All these things are abuses of fundamentally good storytelling methods. Dialogue can work well in a visual medium even if it’s not really native to it, as it has in that other space opera franchise “Star Trek”, where many of the best stories could be done as stage plays with simple props and sets (as indeed actually was done in-universe in the “Star Trek: Voyager” episode “Muse”!).

Mysteries where the story is the characters solving the puzzle instead of just the viewer can be compelling. Open-ended conclusions and stories that are deliberately ambiguous and promote multiple interpretations make for some of the best fiction. Visual effects that make you go “wow” are a real pleasure to watch and can be critical for creating the visuals that tell the story and establish the world, such as in the Star Wars prequel trilogy.

If you want something done right, do it yourself?

So there’s really no particular reason why we couldn’t or shouldn’t enjoy entertainment dominated by music, ambient sound, and visuals that all by themselves tell the story in pictures, costumes, poses, expressions, composition, colors, and more.

If there ever is an Adamas Nemesis movie studio that’s the kind of cinema I would produce.

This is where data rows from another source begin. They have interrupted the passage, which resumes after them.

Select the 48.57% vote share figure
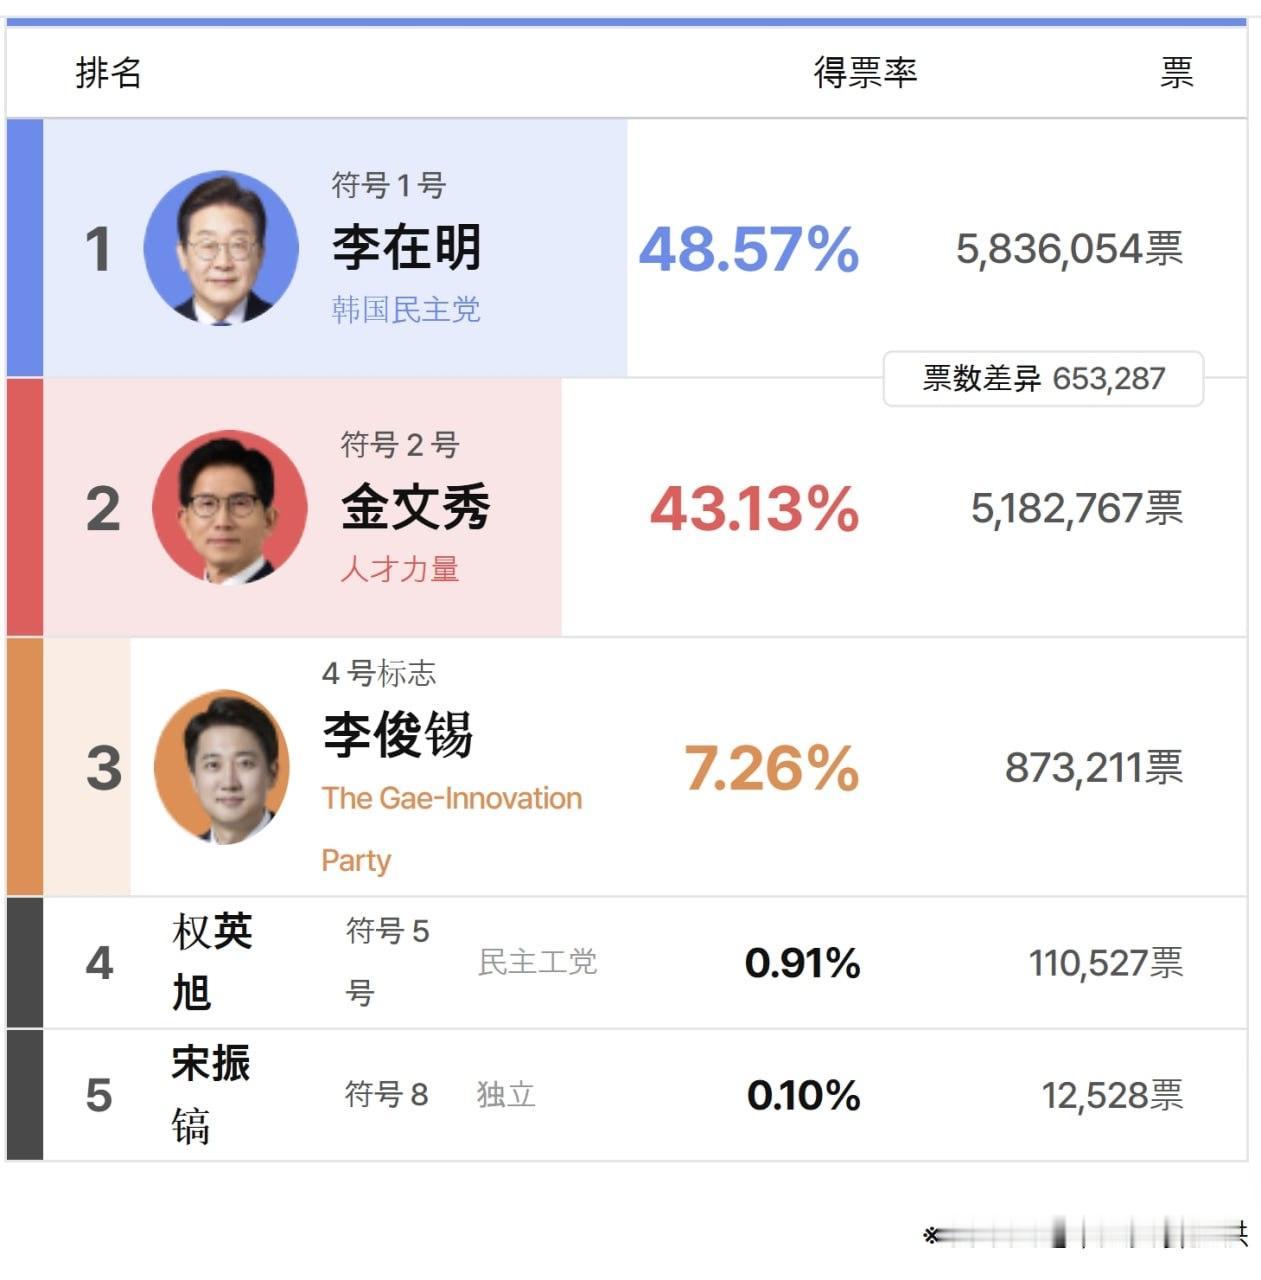 click(749, 249)
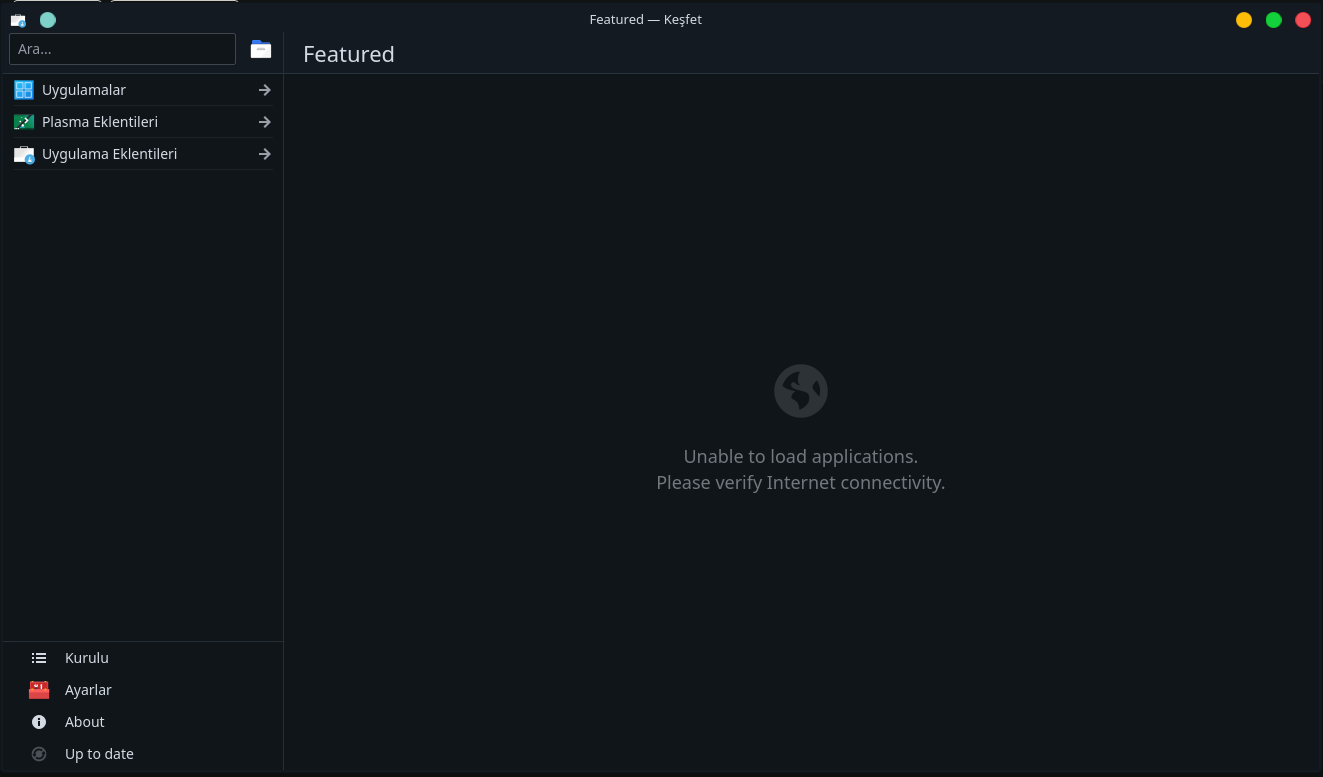Click the blue folder icon next to search
Image resolution: width=1323 pixels, height=777 pixels.
(261, 49)
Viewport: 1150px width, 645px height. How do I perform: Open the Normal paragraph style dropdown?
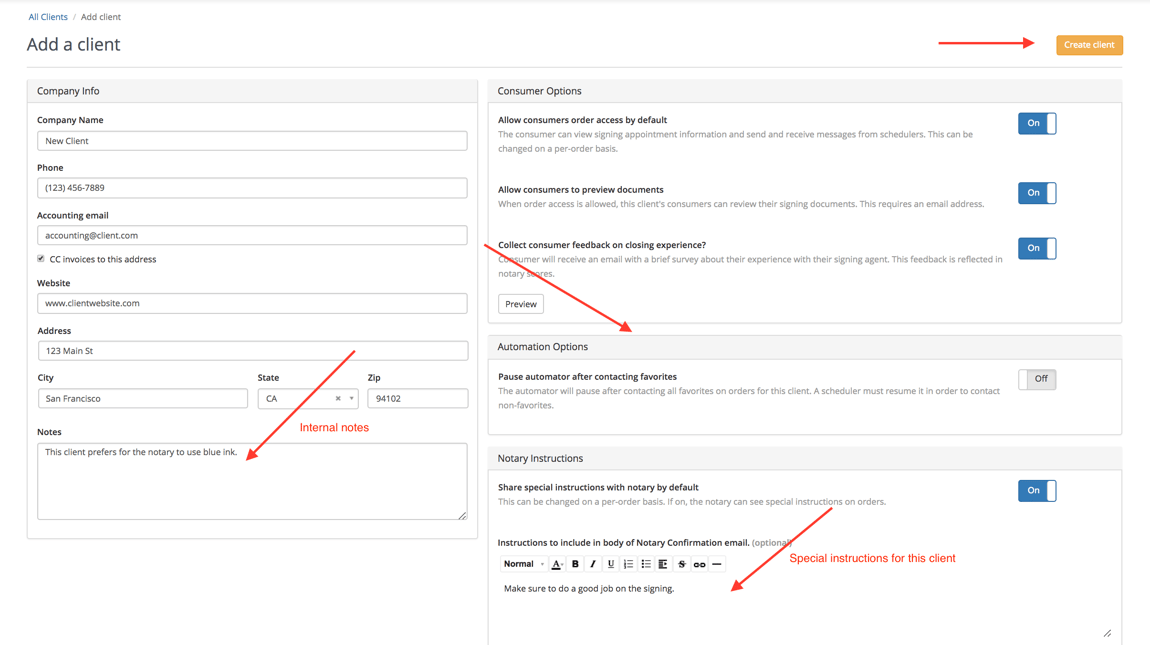coord(520,563)
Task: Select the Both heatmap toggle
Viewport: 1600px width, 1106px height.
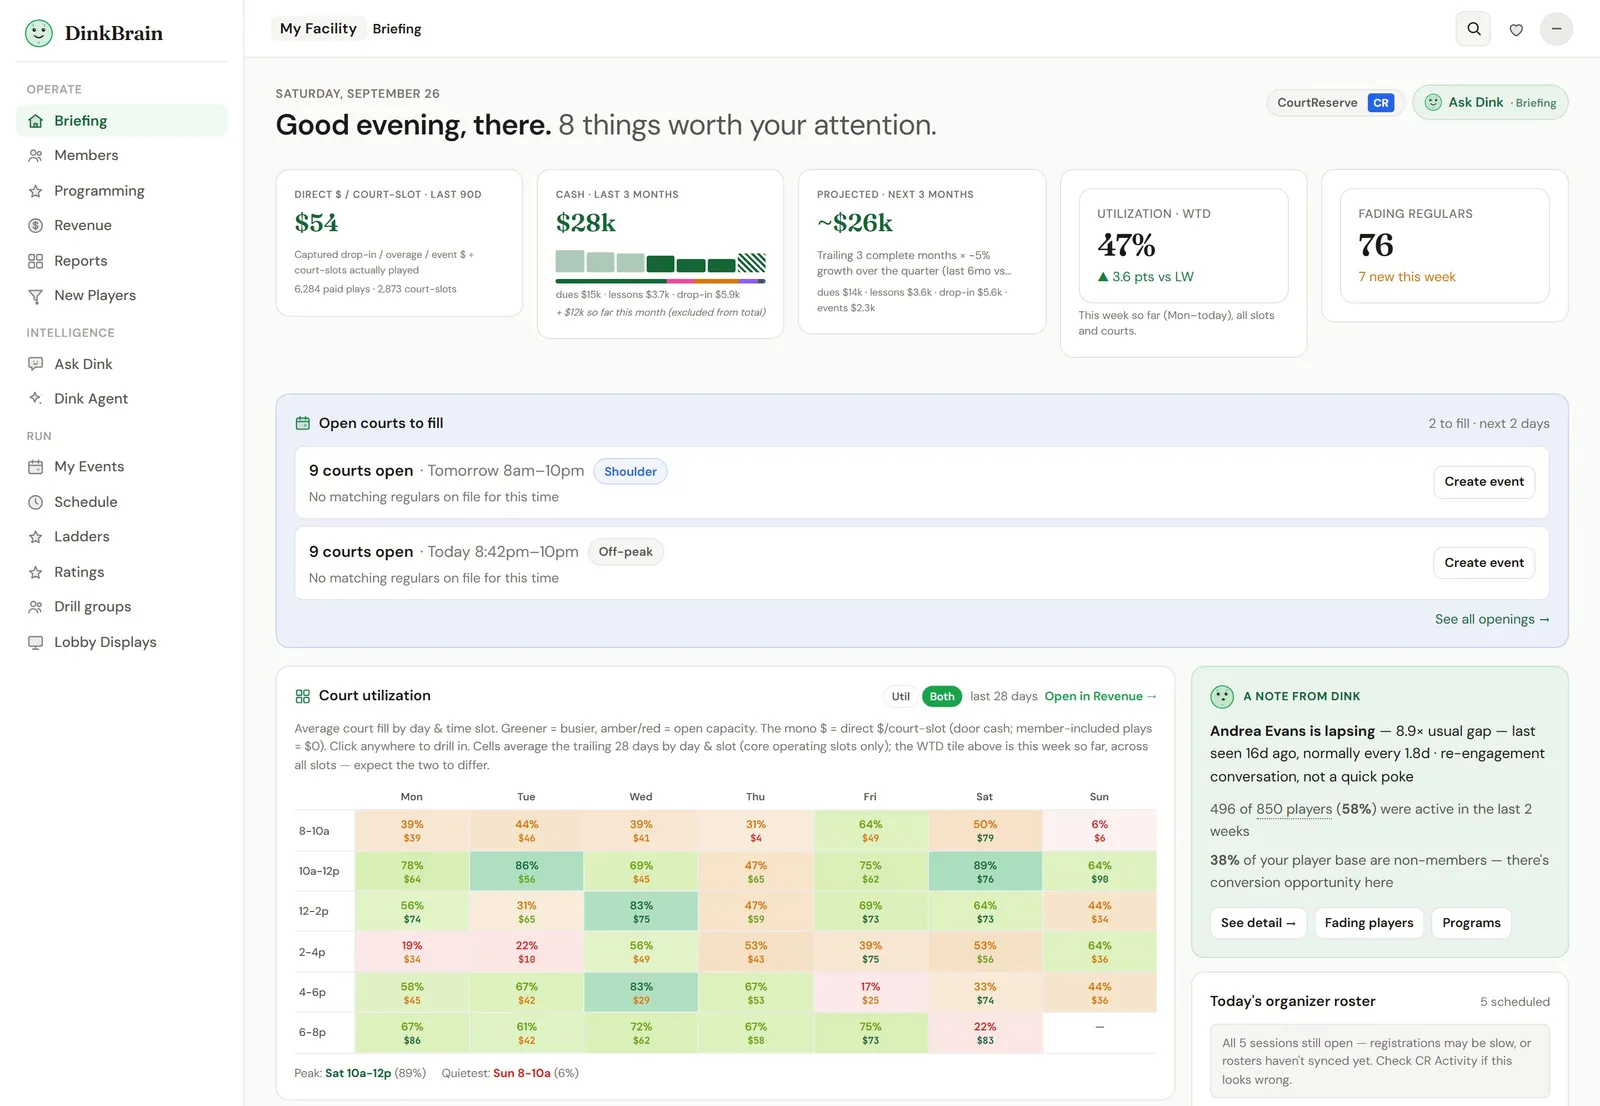Action: coord(942,696)
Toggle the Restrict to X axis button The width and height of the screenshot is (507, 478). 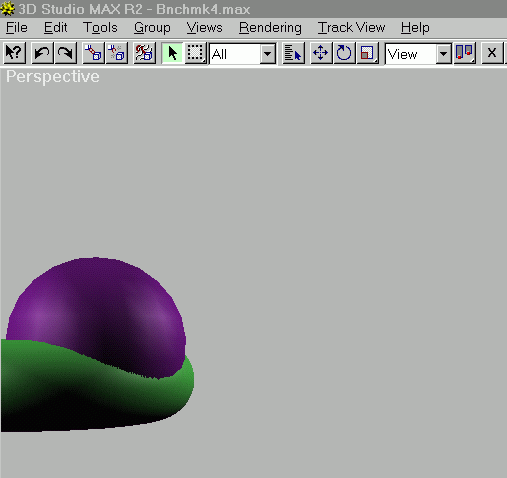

Indeed, that’s the kind of books I already write; I really enjoy conveying character development through poses, expressions, and costume changes, scenes through the visual apprehensions of the characters, rather than dialogue. Creating a primarily visual impression on the viewer is what I seek in my stories.

For a while now my mind has wandered to the idea of telling my stories in a much more visual format, illustrations and impressions rather than words. Writing is the medium most accessible to me at this time, but that’s not really where my heart and soul is. Like many creatives I find it frustrating to not be able to bring the visions in my head to life in a visual format, but someday, perhaps as a fruit of my now daily digital painting efforts, I hope that will change, and the true greatness of Adamas Nemesis stories will blossom.